----- Vorliegender Text
XXVII

Wie man Empfänglichkeit entwickelt – I

29. Dezember 1967

Leben kommt von Leben. Die Ausstrahlung eines Menschen, Der von der Kraft belebt wird, durch die Sich Gott zum Ausdruck bringt, kann sich auf einen anderen übertragen, der empfänglich ist. Er mag weit entfernt oder ganz nah sein – wenn er nicht empfänglich ist, kann er dieses Leben nicht erhalten. Leben strahlt durch Leben aus und auch durch die Augen. Die Augen sind die Fenster der Seele. Die Seele, die durch die Verbindung mit Gott belebt wird, kann dieses Lebensprinzip durch die Augen ausstrahlen – nicht durch den Verstand. Mit dem Verstand können wir nur Dinge unterscheiden. Leben wird durch Leben übertragen und nur an jene, die empfänglich sind. Sonst können sie dies Leben nicht erhalten.

Spiritualität kann man also nicht lernen, aber sie kann empfangen werden wie eine Infektion von denen, die empfänglich werden. Ein Mensch mag für Jahre im selben Haus wie der Meister wohnen und doch mag er keinen einzigen Funken der Spiritualität haben. Ein Mensch, der weit entfernt wohnt, und der empfänglich ist, wird mehr Vorteil erlangen als jemand, der nah wohnt, jedoch nicht empfänglich ist. Im Leben eines empfänglichen Menschen sammeln sich alle guten Eigenschaften. Deshalb sagt Kabir, dass es sinnlos ist, physisch beim Meister zu sein, wenn euer Gemüt nicht für den Gott im Menschen empfänglich ist.
----------
----- Bereitgestelltes Material
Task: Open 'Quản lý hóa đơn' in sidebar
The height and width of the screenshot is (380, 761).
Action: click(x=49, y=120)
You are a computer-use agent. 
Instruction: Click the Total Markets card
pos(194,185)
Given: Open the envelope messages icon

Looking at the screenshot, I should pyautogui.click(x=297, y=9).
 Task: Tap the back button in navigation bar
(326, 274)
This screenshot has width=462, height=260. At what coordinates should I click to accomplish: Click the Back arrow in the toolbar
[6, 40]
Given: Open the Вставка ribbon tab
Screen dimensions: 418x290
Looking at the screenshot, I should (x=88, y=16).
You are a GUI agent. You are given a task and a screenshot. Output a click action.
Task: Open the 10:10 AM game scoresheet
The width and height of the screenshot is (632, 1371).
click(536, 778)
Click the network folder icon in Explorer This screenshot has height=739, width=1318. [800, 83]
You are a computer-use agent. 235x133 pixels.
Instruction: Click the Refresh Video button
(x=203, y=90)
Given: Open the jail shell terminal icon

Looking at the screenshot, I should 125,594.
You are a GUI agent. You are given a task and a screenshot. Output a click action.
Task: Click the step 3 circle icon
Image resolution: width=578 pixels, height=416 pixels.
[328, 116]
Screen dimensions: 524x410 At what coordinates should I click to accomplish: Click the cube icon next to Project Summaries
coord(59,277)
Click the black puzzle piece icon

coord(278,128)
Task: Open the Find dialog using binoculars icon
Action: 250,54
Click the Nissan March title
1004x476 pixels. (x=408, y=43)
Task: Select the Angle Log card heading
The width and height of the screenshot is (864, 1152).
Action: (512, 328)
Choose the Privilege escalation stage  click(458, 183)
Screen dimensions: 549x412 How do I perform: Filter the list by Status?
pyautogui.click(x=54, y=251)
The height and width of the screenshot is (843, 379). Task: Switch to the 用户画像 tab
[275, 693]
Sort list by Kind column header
----------
| Lernziele |
A. Wodurch kann die mit Gott verbundene Seele laut dem Text über Empfänglichkeit das Lebensprinzip ausstrahlen?
B. Gib aus dem Text über Empfänglichkeit den Abschnitt von „Leben kommt von“ bis „dies Leben nicht erhalten.“ unverändert wieder.

| Vollständige Lösungen |
A. Durch die Augen, nicht durch den Verstand.

B.
Leben kommt von Leben. Die Ausstrahlung eines Menschen, Der von der Kraft belebt wird, durch die Sich Gott zum Ausdruck bringt, kann sich auf einen anderen übertragen, der empfänglich ist. Er mag weit entfernt oder ganz nah sein – wenn er nicht empfänglich ist, kann er dieses Leben nicht erhalten. Leben strahlt durch Leben aus und auch durch die Augen. Die Augen sind die Fenster der Seele. Die Seele, die durch die Verbindung mit Gott belebt wird, kann dieses Lebensprinzip durch die Augen ausstrahlen – nicht durch den Verstand. Mit dem Verstand können wir nur Dinge unterscheiden. Leben wird durch Leben übertragen und nur an jene, die empfänglich sind. Sonst können sie dies Leben nicht erhalten.